In the following example, the bucket hierarchy has four leaf buckets (osd 1-4), two node buckets (host 1-2) and one rack node (rack 1).

CRUSH Hierarchy

Since leaf nodes reflect storage devices declared under the devices list at the beginning of the CRUSH map, there is no need to declare them as bucket instances. The second lowest bucket type in the hierarchy usually aggregates the devices; that is, it is usually the computer containing the storage media, and uses whatever term administrators prefer to describe it, such as "node", "computer", "server," "host", "machine", and so on. In high density environments, it is increasingly common to see multiple hosts/nodes per card and per chassis. Make sure to account for card and chassis failure too, for example, the need to pull a card or chassis if a node fails can result in bringing down numerous hosts/nodes and their OSDs.

When declaring a bucket instance, specify its type, give it a unique name as a string, assign it an optional unique ID expressed as a negative integer, specify a weight relative to the total capacity or capability of its items, specify the bucket algorithm such as straw, and the hash that is usually 0 reflecting hash algorithm rjenkins1. A bucket can have one or more items. The items can consist of node buckets or leaves. Items can have a weight that reflects the relative weight of the item.

2.1.1. Placing Data Dynamically

Ceph Clients and Ceph OSDs both use the CRUSH map and the CRUSH algorithm.

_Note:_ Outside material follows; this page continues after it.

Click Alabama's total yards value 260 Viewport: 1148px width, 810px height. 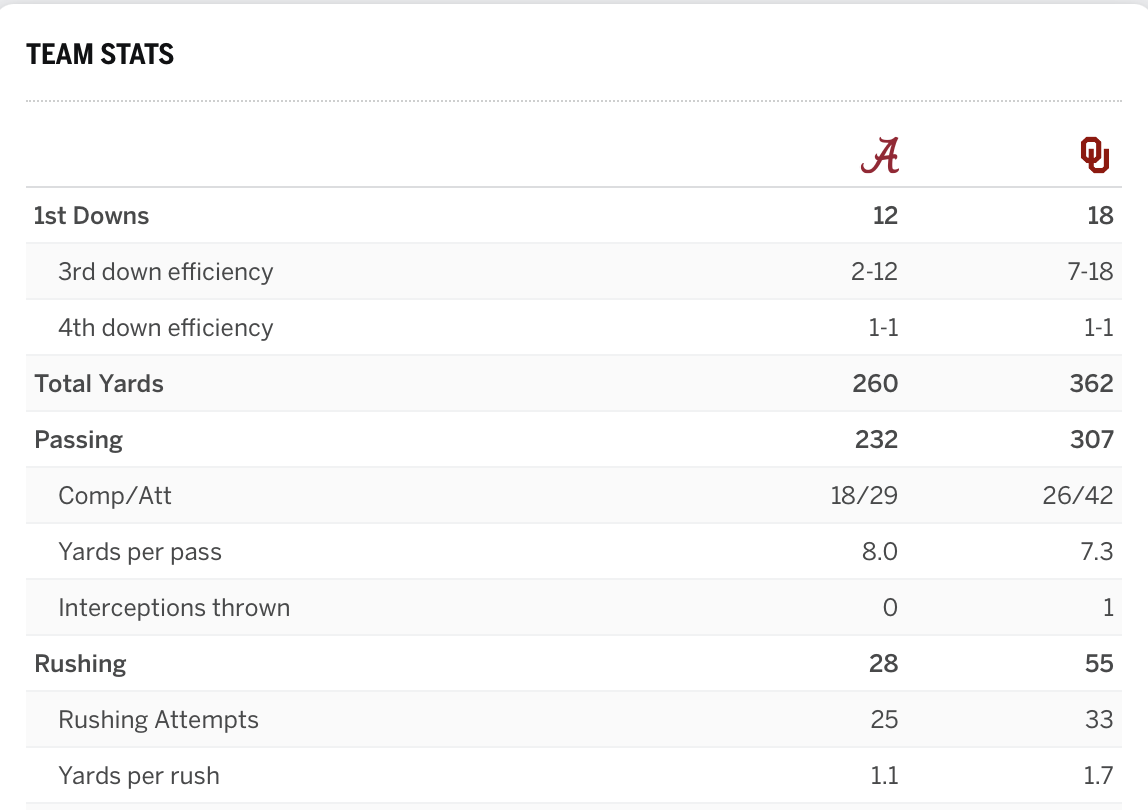pos(875,384)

  • Ceph Clients: By distributing CRUSH maps to Ceph clients, CRUSH empowers Ceph clients to communicate with OSDs directly. This means that Ceph clients avoid a centralized object look-up table that could act as a single point of failure, a performance bottleneck, a connection limitation at a centralized look-up server and a physical limit to the storage cluster’s scalability.
  • Ceph OSDs: By distributing CRUSH maps to Ceph OSDs, Ceph empowers OSDs to handle replication, backfilling and recovery. This means that the Ceph OSDs handle storage of object replicas (or coding chunks) on behalf of the Ceph client. It also means that Ceph OSDs know enough about the cluster to re-balance the cluster (backfilling) and recover from failures dynamically.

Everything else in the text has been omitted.